Tras un patrimonio monumental apabullante, la capital ecuatoriana esconde y condensa lo mejor de la alacena del país. Y se interpreta a través de una nueva hornada de chefs que prestigian el producto y emplatan el mensaje, al tiempo que prometen colocar esta cocina mestiza donde merece. Javier Vicente Caballero. Imágenes: Arcadio Shelk

El caprichoso y cósmico movimiento terráqueo bendijo estas latitudes y fue moldeando la identidad de sus gentes. En su órbita periódica, estas tierras siempre reciben los vivificantes rayos solares a igual distancia, un equilibrio ponderado en el que días y noches baten eterno duelo temporal que queda siempre en tablas y en el que la estacionalidad se difumina.

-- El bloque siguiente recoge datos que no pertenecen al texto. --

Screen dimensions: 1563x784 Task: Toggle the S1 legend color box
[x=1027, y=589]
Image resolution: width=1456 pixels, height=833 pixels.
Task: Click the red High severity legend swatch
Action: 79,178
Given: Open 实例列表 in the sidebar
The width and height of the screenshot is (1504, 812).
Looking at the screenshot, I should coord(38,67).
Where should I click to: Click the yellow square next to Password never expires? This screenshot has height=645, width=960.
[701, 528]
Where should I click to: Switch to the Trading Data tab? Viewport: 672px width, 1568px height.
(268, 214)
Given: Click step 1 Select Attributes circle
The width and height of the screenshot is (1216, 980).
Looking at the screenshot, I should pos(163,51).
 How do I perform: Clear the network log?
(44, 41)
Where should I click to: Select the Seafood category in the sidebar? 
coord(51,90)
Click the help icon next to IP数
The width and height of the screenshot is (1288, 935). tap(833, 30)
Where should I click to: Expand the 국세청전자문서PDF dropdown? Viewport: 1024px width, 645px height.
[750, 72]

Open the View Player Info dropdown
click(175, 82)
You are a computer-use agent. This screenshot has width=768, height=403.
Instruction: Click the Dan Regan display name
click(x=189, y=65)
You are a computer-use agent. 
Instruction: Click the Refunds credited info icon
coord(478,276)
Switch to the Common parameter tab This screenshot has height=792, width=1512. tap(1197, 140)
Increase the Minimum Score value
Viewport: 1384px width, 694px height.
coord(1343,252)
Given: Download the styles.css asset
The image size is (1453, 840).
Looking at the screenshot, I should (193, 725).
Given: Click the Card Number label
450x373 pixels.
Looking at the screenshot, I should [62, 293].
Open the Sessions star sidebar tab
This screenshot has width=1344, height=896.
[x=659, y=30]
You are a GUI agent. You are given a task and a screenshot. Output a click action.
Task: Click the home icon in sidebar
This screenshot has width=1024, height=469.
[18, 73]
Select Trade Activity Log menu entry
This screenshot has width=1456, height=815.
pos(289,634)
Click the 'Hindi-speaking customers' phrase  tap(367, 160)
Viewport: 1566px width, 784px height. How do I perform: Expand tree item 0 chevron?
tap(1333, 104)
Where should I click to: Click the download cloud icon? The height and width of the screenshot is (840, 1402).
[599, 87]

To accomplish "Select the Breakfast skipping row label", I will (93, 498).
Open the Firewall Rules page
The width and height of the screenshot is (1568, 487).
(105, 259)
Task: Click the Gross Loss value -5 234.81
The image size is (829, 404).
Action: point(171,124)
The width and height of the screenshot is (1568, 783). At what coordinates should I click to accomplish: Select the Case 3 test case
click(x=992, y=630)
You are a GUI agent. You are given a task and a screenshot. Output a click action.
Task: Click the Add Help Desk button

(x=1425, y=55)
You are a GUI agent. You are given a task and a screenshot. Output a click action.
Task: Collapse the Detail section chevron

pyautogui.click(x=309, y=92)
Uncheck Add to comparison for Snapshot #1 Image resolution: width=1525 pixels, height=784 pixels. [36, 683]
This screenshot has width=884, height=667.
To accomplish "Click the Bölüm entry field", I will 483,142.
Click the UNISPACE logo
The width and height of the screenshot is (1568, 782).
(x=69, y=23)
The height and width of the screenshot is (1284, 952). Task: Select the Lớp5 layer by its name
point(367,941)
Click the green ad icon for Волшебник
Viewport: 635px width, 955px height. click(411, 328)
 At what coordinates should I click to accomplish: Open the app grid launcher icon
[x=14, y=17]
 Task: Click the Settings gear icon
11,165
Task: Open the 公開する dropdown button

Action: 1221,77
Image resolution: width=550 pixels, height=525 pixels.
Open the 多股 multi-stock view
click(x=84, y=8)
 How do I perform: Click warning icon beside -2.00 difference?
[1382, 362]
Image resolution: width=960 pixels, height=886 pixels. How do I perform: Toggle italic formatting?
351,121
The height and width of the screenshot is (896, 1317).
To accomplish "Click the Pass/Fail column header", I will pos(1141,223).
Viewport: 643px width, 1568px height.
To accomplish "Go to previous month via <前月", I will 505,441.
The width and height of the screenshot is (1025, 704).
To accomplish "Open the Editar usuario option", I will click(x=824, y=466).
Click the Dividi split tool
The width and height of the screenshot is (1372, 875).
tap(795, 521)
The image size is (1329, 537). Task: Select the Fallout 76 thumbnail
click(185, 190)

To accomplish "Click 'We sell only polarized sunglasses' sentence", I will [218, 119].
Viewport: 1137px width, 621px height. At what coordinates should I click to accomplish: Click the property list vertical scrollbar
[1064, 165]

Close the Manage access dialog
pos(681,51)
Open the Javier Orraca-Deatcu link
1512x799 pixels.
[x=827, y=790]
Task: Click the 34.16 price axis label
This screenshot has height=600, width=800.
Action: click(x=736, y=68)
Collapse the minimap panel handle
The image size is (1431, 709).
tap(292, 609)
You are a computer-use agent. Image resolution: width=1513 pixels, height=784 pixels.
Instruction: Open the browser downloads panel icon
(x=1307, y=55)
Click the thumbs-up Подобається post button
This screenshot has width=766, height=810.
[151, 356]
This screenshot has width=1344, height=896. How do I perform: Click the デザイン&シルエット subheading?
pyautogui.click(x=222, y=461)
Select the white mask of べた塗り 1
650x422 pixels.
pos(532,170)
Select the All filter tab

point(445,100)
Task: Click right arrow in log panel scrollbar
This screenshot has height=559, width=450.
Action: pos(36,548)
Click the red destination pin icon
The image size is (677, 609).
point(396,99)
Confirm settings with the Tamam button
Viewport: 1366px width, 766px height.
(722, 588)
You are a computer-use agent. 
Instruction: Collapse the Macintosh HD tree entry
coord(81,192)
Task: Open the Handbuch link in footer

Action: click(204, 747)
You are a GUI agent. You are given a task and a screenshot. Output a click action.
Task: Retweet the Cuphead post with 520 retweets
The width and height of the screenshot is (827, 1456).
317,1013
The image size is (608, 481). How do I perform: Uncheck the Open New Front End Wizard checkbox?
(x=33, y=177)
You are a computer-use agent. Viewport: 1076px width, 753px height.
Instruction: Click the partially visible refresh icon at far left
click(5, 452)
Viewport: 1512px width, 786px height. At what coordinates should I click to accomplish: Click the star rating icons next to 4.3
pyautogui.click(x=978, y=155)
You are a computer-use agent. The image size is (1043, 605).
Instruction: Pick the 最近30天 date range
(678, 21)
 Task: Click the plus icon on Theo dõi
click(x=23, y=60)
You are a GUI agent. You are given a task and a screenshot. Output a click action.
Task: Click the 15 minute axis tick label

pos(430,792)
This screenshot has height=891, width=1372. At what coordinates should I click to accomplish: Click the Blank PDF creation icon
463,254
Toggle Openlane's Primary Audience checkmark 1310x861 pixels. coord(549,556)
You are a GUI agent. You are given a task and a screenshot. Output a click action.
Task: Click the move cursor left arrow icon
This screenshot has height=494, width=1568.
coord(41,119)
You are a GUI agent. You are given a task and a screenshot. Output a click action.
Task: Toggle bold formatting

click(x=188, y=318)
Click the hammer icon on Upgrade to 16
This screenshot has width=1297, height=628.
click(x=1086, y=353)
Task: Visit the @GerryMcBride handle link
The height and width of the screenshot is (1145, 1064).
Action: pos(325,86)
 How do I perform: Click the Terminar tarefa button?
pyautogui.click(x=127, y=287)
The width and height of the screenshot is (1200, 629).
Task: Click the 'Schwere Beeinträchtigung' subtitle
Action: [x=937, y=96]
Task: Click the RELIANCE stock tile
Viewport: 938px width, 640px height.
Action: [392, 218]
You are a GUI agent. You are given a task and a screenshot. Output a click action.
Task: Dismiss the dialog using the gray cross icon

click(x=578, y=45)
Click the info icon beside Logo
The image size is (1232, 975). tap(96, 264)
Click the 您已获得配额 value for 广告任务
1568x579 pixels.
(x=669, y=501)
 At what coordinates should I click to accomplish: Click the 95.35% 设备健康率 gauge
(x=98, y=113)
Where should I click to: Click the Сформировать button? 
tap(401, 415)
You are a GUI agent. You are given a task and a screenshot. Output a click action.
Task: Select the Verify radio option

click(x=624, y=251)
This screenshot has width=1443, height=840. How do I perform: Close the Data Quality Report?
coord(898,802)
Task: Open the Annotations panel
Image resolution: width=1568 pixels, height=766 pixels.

Es Ecuador, pues, lugar de virtud y mesura meteorológica, de temperaturas gentiles y suelos agradecidos, con un corolario de ecosistemas que desembocan en despensa fértil, generosa en sabores y texturas. Confluye como gran escaparate esta alacena de mar, sierra y bosque en su capital, Quito, que además custodia esa línea imaginaria que desgaja la Tierra en dos hemisferios en un monumento rimbombante y genuinamente cierto: La Mitad del Mundo. Y ahora, tras probaturas y ensayos, al fin el equinoccio atisba hoja de ruta, estrategia, culinario plan. También un estupendo clan que sustenta este tinglado. El que conforma una hornada generacional de cocineros formidables, que se han conjurado y conjuntando, y que se abren paso con raíz y verdad, técnica, viaje y callejeo, descaro y seriedad.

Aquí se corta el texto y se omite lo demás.